» **PROMPT**:
Answer these questions using the element photo captions.
(a) What is the pink compound shown with erbium?
(b) Which metal is elemental ytterbium's softness compared to?
(c) What items were added to the tantalum photo?

» **DOCUMENT TEXT**:
-*-

Erbium #elementphotos. Pink compound is erbium oxide (Er2O3).

Thulium #elementphotos. White compound is thulium oxide (Tm2O3).

Ytterbium #elementphotos. Elemental ytterbium is surprisingly soft (similar to zinc), has a lovely golden sheen, and I detected a faint 'burning' smell (likely due to slow oxidation) when cutting some into pieces. White compound is ytterbium oxide (Yb2O3).

Lutetium #elementphotos. White compound is lutetium oxide (Lu2O3).

Hafnium #elementphotos. White compound is hafnium oxychloride (HfOCl2.8H2O).

Tantalum #elementphotos, with a pair of tantalum capacitors thrown in for good measure.

Tungsten #elementphotos. White compound is tungsten hexacarbonyl (W(CO)6).

Rhenium #elementphotos. White powder is rhenium pentacarbonyl chloride (Re(CO)5Cl).

-*-

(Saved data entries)
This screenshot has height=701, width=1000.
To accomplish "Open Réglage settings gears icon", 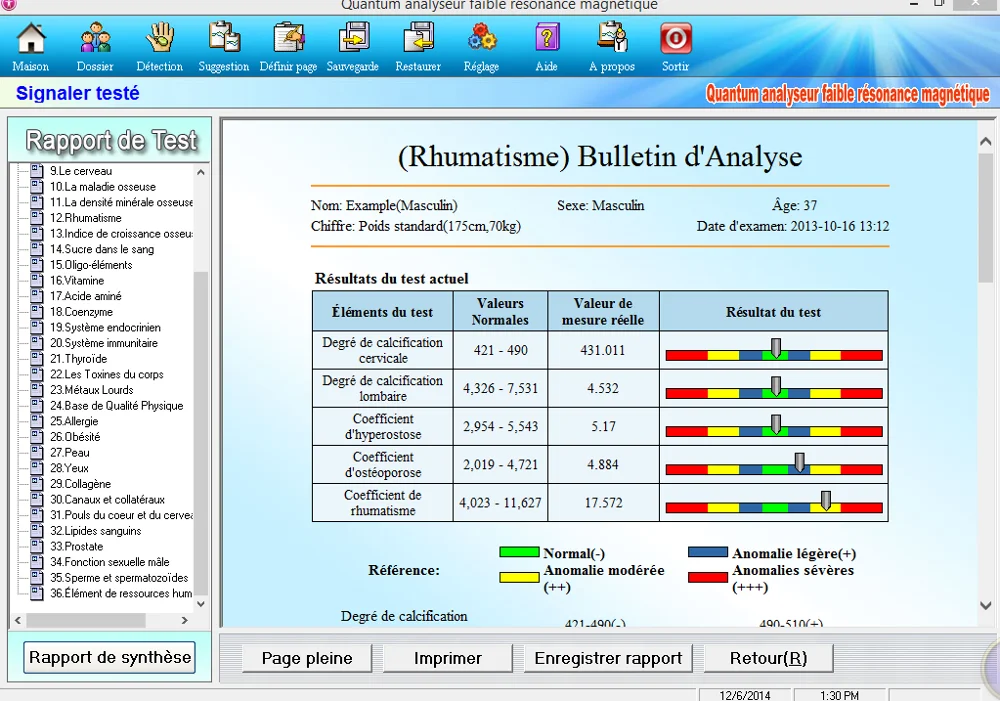I will [482, 40].
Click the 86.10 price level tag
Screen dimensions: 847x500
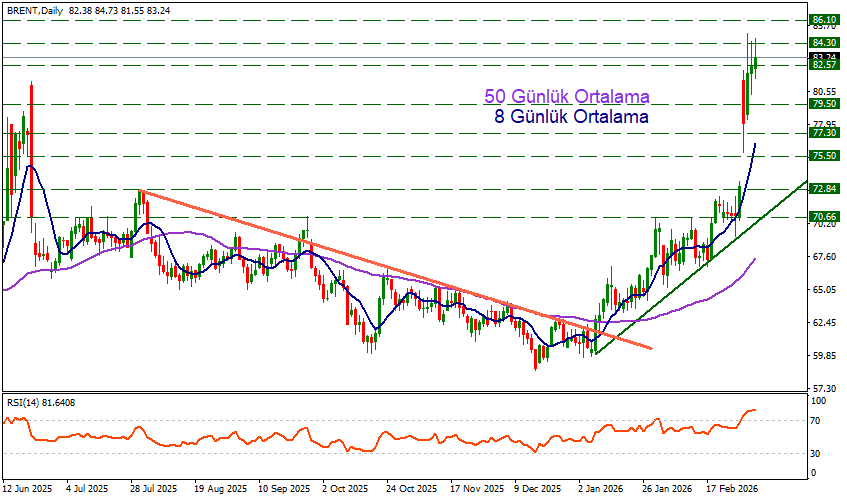(x=824, y=19)
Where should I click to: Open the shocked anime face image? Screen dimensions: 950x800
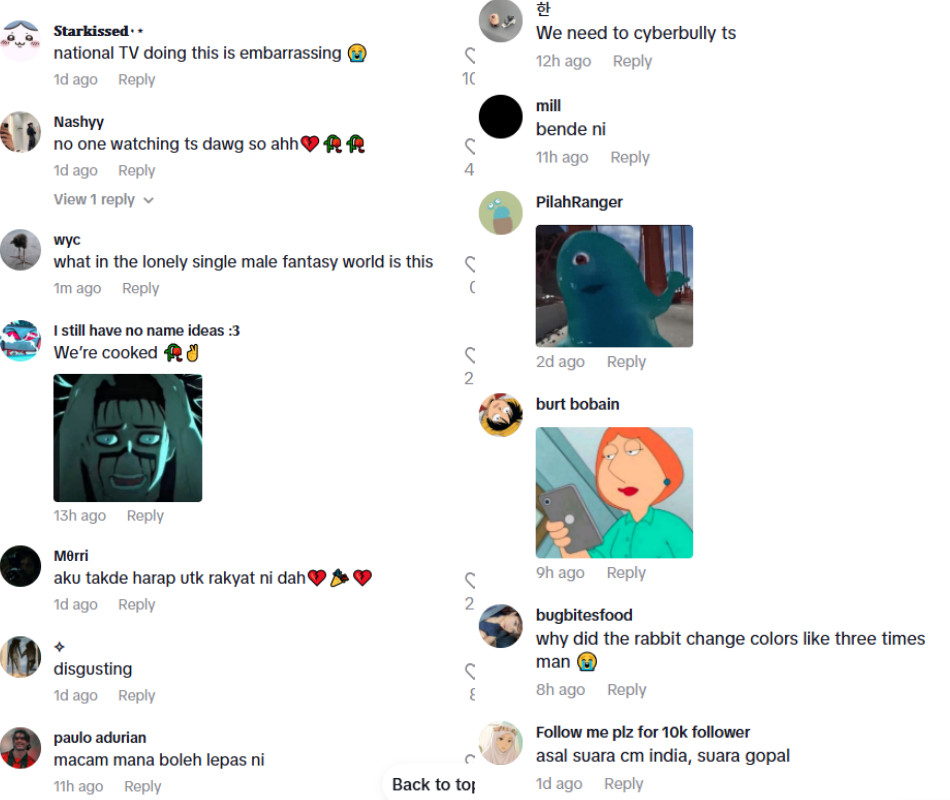[128, 438]
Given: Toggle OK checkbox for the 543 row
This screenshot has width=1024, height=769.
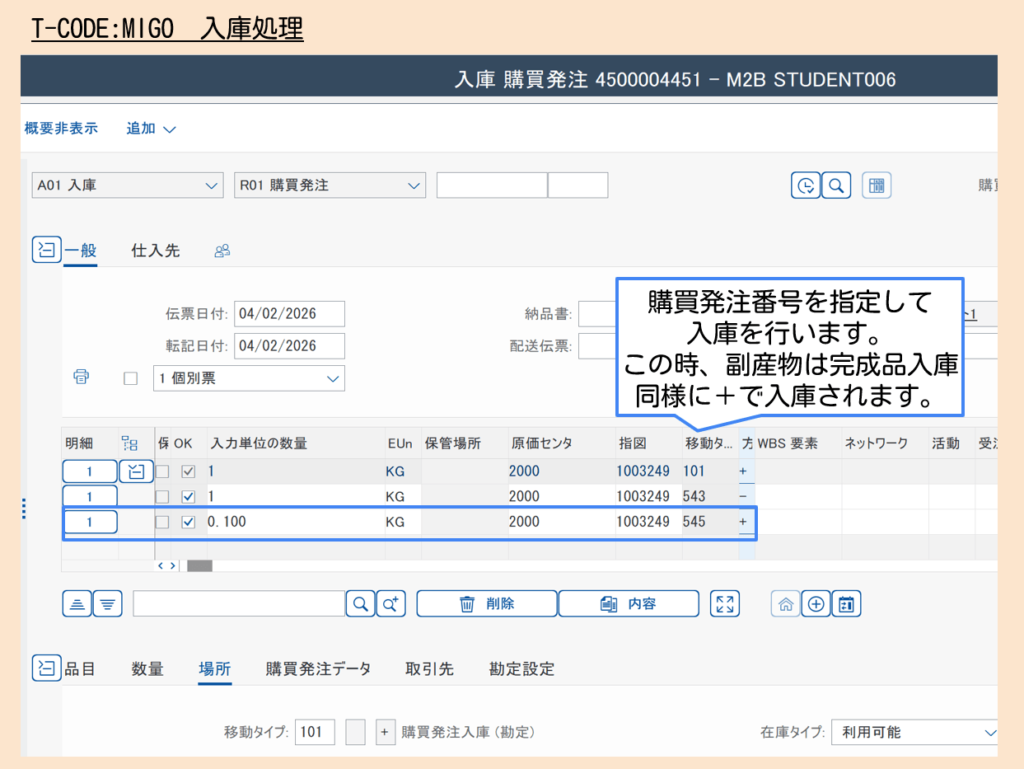Looking at the screenshot, I should (x=188, y=497).
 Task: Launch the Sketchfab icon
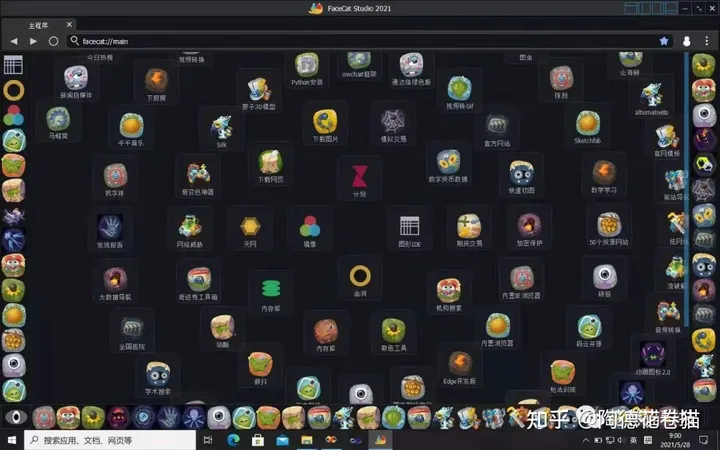tap(587, 122)
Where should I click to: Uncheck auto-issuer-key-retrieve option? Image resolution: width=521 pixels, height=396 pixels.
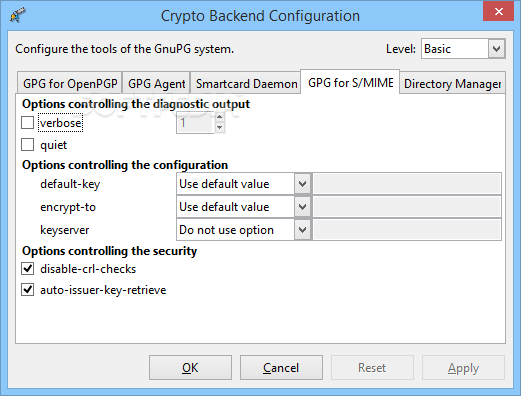[27, 290]
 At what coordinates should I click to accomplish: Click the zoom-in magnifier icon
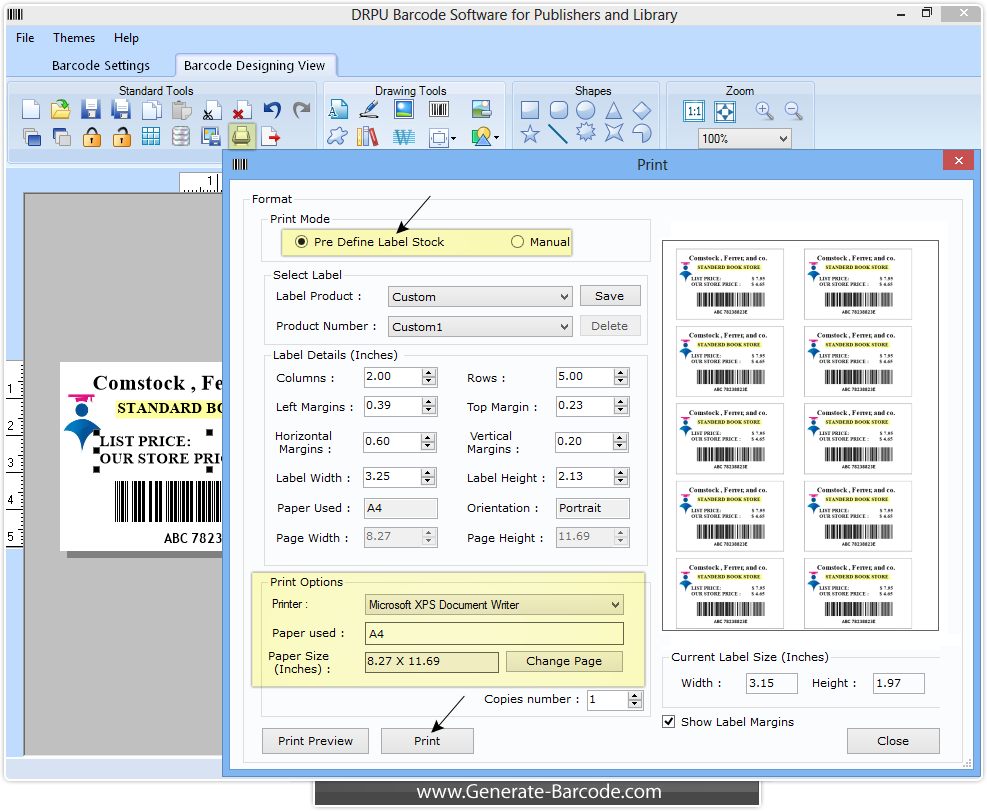pos(764,110)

-*-

» **ANSWER TO THE EXERCISE**:
(a) Erbium oxide (Er2O3)
(b) Zinc
(c) A pair of tantalum capacitors